Sarah chuckled. “Right! Anyway, there’s an interesting twisted little tree in there that Mom identified as a mountain mahogany. Curl or curly leaf, I think she said. It’s one of those smaller renegade evergreens that’s holding its own among the bigger boys. Tiny white flowers, hint of spicy scent.”
“Sounds nice.”
“It is. We went into that spot a couple of times, and since Mom proved herself to be a tree expert there, it’s easy to think of it as sort of connected to her. Perhaps that could be her new place.”
“How would you make it…do you still have some of her…the cremains?”
“No, but I’ve another idea. I’ve been thinking about the cedar box which held her ashes before I scattered them. It’s here in the cabin, in the second bedroom closet. It’s one of those neat little boxes that Dad made. We could put something related to Mom inside it—maybe a ring, a brooch, or that great photo of her in the canoe—and bury the box very deeply under that tree.”
“A new shrine? Maybe even to both of your parents?”
“Exactly. And far from the madding crowd!”
And that’s what they did. Early the next morning, they put Virginia’s amethyst pendant and the canoe photo in Hal’s handmade cedar box, sealed the box tightly in plastic, and carried it up the trail, along with a shovel and a rake.
“You know something?” Sarah asked after they’d carefully buried the box under the mountain mahogany. “It’s so obvious, yet I forgot it until this very moment.”
“What’s that?” Ben asked, continuing to rake leaves and needles back into place.

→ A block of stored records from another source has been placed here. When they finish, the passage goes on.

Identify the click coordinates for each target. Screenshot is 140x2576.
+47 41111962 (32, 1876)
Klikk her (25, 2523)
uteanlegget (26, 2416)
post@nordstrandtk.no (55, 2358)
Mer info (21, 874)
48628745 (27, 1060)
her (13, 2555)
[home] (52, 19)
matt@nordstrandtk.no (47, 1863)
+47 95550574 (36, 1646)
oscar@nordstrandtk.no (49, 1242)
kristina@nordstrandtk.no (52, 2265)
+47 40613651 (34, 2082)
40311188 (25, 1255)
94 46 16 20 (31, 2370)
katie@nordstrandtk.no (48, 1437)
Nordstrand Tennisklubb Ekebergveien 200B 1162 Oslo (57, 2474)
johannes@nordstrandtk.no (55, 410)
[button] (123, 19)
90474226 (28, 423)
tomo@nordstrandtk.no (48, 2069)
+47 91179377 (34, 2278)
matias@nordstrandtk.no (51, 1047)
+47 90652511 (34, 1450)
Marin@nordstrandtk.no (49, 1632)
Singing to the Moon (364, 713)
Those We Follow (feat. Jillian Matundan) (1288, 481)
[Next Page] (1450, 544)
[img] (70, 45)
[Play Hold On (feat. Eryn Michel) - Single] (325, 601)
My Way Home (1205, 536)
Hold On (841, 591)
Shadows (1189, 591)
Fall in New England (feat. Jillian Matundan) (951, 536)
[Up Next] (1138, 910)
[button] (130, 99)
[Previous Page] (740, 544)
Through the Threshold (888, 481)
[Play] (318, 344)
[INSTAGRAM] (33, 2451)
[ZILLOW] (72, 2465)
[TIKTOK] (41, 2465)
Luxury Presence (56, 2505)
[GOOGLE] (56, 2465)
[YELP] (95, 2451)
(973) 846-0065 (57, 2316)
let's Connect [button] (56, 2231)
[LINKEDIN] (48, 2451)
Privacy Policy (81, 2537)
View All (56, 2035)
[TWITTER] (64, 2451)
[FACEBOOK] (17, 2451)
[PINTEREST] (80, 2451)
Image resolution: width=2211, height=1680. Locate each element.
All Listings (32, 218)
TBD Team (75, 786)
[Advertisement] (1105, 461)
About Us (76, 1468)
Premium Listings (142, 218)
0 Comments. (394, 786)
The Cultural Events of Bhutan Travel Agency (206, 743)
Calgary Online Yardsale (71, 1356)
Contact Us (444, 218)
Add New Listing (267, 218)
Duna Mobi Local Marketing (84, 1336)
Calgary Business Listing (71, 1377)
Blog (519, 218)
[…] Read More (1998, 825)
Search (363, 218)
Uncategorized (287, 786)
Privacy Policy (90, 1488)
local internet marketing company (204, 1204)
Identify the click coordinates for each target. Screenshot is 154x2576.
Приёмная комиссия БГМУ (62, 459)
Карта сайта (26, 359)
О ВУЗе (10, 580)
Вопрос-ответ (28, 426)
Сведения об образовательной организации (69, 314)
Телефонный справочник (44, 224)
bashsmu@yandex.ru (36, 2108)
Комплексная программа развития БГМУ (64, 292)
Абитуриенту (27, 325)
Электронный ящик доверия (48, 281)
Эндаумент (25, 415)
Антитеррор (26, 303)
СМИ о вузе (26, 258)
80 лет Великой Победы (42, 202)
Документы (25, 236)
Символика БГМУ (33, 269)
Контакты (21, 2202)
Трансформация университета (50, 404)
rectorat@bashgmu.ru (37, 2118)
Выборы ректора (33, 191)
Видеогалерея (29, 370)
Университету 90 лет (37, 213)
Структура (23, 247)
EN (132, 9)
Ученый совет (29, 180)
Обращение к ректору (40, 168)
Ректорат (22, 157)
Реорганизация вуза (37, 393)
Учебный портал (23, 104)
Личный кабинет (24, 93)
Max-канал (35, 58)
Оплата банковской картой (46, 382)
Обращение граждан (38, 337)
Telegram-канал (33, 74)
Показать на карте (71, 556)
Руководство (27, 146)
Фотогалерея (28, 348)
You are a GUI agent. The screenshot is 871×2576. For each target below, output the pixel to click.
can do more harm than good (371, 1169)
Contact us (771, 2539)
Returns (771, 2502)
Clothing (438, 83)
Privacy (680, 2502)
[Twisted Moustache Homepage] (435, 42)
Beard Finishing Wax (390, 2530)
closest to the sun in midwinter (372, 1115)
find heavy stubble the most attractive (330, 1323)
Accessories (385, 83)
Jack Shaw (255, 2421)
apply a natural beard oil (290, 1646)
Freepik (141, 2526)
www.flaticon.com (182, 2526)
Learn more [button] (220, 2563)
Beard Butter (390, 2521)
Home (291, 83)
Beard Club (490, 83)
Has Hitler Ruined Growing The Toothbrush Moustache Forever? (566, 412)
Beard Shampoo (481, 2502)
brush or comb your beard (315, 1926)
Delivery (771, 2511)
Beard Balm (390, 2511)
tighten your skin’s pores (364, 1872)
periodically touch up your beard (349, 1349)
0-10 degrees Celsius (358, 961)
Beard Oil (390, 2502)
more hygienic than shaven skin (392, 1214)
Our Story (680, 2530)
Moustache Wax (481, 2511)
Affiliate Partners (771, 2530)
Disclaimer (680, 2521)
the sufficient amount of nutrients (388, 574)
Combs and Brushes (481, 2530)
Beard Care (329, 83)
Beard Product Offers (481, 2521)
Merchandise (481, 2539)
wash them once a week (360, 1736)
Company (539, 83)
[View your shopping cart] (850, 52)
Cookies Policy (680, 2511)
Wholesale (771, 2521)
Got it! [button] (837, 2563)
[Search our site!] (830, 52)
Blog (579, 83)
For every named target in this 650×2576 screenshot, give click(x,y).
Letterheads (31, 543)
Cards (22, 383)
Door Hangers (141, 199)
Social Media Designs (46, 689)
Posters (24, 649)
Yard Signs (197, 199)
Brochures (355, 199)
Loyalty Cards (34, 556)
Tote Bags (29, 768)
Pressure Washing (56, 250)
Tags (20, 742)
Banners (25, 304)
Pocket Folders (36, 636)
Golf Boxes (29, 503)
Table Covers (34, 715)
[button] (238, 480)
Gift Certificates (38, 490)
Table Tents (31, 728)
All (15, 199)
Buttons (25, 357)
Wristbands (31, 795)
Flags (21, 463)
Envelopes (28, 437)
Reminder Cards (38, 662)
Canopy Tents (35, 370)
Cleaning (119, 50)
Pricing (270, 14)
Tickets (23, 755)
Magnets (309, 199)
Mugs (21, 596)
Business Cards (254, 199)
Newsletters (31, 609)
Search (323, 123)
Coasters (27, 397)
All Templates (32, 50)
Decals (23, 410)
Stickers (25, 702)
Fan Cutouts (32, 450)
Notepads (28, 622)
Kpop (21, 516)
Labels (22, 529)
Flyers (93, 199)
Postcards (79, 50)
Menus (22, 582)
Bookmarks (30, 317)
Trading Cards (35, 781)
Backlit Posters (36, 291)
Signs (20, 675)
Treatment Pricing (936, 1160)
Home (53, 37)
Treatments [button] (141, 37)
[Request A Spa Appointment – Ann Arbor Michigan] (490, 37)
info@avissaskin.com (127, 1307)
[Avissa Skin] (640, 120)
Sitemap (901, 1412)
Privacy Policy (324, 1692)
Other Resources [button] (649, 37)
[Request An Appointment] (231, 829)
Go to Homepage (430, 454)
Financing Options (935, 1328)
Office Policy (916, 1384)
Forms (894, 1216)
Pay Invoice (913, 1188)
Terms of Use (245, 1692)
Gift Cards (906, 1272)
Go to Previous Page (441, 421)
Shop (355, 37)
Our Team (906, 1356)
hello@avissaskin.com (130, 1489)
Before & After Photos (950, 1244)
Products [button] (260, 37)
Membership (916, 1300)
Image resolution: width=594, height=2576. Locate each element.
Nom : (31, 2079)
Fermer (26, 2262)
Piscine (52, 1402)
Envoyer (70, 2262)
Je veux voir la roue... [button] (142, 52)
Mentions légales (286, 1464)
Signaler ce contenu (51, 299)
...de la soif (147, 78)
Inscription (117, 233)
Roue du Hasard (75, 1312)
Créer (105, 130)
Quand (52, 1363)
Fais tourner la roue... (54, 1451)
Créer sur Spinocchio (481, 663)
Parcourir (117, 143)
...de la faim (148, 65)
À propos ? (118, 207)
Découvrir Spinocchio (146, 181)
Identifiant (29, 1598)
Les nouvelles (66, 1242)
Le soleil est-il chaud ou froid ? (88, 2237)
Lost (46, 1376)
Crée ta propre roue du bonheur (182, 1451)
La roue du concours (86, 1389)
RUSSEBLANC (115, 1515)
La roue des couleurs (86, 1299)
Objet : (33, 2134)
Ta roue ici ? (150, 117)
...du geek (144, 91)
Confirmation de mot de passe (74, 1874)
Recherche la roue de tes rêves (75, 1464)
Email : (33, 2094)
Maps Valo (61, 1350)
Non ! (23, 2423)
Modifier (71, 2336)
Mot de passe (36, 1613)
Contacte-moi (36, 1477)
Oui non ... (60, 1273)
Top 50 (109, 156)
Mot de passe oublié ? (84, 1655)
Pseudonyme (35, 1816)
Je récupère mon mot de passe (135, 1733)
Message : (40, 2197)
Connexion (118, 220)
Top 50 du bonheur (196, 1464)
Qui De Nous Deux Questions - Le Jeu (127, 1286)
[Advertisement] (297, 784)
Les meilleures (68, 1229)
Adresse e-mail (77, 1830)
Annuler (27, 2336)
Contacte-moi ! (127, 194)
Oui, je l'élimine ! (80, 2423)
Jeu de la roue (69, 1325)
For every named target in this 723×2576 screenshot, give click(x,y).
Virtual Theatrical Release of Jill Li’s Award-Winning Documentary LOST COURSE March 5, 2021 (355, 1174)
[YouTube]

“When we want to ‘be’ with someone we love, why do we need to go anywhere in particular? If we remember to keep them in our hearts, we can be with them all the time.”
Ben feigned exasperation. “After all this digging, you tell me that?”
Sarah joined in Ben’s laughter. “However…” she said, “…however, also having a special place to go to, some place as lovely as this—well, that’s a bonus.”
Ben stepped back, and they linked arms. Together they regarded the updated Mom’s Haven.
“Yes, she’s always with me,” Sarah said softly. “But, every now and then, why not also climb up a lovely hillside to think of her?”
Ben groaned in mock weariness. “We’ll have to hike further than before.”
“True, we will.” Sarah laughed. “But perhaps we can pioneer a brand-new Idaho saying: Exercise makes the heart grow fonder.”